Often, but not always, forward-looking statements can be identified by the use of forward-looking words such as "plans", "expects" or "does not expect", "is expected", "scheduled", "estimates", "forecasts", "intends", "anticipates" or "does not anticipate", or "believes", or variations of such words and phrases or statements that certain actions, events or results "may", "could", "should", "would", "might" or "will" be taken, occur or be achieved. Such statements are qualified in their entirety by the inherent risks and uncertainties surrounding future expectations. Such forward-looking statements involve known and unknown risks, uncertainties and other factors which may cause the actual results, performance or achievements of Terra Nova to be materially different from any future results, performance or achievements expressed or implied by the forward-looking statements. Important factors that could cause actual results, performance or achievements of Terra Nova to differ materially from the expectations of Terra Nova include, among other things, general business and economic conditions globally, commodity price volatility, industry trends, competition, changes in government and other regulation, including in relation to the environment, health and safety and taxation, labor relations and work stoppages, changes in political and economic stability, the failure to meet certain conditions of the Offer and/or the failure to obtain the required approvals or clearances from regulatory and other agencies and bodies on a timely basis or at all, the inability to successfully integrate Mass's operations and programs with those of Terra Nova, incurring and/or experiencing unanticipated costs and/or delays or difficulties relating to integration of Mass, disruptions in business operations due to reorganization activities and interest rate and currency fluctuations. Such forward-looking statements should therefore be construed in light of such factors.

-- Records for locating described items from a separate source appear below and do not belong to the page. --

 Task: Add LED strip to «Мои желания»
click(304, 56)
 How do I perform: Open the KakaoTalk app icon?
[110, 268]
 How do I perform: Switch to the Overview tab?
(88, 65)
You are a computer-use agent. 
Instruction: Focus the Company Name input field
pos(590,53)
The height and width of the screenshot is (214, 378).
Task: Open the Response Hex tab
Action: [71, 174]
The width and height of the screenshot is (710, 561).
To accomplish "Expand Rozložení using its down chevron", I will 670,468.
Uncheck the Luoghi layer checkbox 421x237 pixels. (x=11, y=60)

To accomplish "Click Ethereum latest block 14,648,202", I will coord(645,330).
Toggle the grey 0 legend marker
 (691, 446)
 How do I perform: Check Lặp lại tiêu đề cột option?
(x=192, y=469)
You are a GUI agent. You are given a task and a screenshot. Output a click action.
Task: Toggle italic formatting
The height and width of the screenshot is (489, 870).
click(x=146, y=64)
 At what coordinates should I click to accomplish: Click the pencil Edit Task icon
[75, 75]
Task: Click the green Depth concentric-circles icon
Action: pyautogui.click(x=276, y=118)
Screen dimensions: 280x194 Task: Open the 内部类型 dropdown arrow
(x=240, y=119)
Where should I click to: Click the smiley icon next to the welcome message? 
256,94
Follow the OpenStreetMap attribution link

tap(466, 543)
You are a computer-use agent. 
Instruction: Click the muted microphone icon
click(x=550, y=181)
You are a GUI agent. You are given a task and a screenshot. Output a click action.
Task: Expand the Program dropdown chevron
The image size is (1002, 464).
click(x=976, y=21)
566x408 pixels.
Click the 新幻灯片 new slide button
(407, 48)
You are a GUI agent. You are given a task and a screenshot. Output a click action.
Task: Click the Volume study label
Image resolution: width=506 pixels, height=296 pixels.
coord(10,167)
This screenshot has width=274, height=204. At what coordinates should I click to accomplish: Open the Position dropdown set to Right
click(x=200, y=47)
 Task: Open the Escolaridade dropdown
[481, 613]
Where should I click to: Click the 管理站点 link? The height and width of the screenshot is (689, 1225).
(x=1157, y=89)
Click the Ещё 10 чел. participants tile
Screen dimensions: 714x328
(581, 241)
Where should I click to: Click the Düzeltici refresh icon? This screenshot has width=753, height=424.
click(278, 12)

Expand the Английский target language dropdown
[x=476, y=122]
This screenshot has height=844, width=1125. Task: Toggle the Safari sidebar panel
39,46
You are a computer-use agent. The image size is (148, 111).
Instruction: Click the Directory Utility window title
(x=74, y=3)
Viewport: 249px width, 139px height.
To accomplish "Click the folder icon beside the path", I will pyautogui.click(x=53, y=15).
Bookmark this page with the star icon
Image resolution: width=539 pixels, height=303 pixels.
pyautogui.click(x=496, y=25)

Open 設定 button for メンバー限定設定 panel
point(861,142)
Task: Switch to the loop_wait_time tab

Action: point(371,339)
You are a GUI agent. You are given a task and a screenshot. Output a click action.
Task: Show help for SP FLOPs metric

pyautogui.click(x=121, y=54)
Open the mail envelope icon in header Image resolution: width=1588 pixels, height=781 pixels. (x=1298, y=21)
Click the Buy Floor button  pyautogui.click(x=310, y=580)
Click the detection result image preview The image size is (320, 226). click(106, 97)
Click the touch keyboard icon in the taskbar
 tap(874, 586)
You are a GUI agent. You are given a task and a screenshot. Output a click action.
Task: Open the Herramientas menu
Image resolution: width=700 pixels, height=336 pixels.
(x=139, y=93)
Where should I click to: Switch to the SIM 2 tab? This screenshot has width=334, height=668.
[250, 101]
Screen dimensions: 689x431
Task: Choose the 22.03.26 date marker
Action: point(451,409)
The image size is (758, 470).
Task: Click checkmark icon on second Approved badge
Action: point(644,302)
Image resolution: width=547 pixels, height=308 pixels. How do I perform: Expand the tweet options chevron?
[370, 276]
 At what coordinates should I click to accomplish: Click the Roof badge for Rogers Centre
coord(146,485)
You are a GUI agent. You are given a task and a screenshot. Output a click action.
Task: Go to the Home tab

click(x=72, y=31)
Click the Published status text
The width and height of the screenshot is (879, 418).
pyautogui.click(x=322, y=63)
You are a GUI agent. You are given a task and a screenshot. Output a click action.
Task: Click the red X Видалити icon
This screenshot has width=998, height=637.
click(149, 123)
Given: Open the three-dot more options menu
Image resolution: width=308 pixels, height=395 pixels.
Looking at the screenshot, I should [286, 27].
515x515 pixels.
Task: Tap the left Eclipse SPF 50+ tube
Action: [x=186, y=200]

Other than in accordance with its legal or regulatory obligations, Terra Nova is not under any obligation and Terra Nova expressly disclaims any intention or obligation to update or revise any forward-looking statements, whether as a result of new information, future events or otherwise.
The financial statements of Terra Nova are prepared pursuant to the Canadian generally accepted accounting principles while the financial statements of Mass are prepared pursuant to International Financial Reporting Standards. Accordingly, certain balance sheet items in Mass have been changed and reconciled in order to conform with the presentation pursuant to the Canadian generally accepted accounting principles.
The foregoing unaudited pro forma consolidated balance sheet is based on the historical financial statements of Terra Nova and Mass after giving effect to the acquisition of Mass and the assumptions and adjustments described in the accompanying notes to the unaudited pro forma consolidated balance sheet. The unaudited pro forma consolidated balance sheet of Terra Nova and Mass as at June 30, 2010 is presented as if the Offer was successfully completed on June 30, 2010.
The unaudited pro forma consolidated balance sheet is not intended to represent or be indicative of the consolidated financial position of Terra Nova that would have been reported had the Offer been completed as of the date presented. The unaudited pro forma consolidated balance sheet should be read in conjunction with the: (1) accompanying notes to the unaudited pro forma consolidated balance sheet; (2) separate unaudited historical consolidated financial statements of Terra Nova as of and for the six months ended June 30, 2010; and (3) separate unaudited historical consolidated financial statements of Mass as of and for the six months ended June 30, 2010.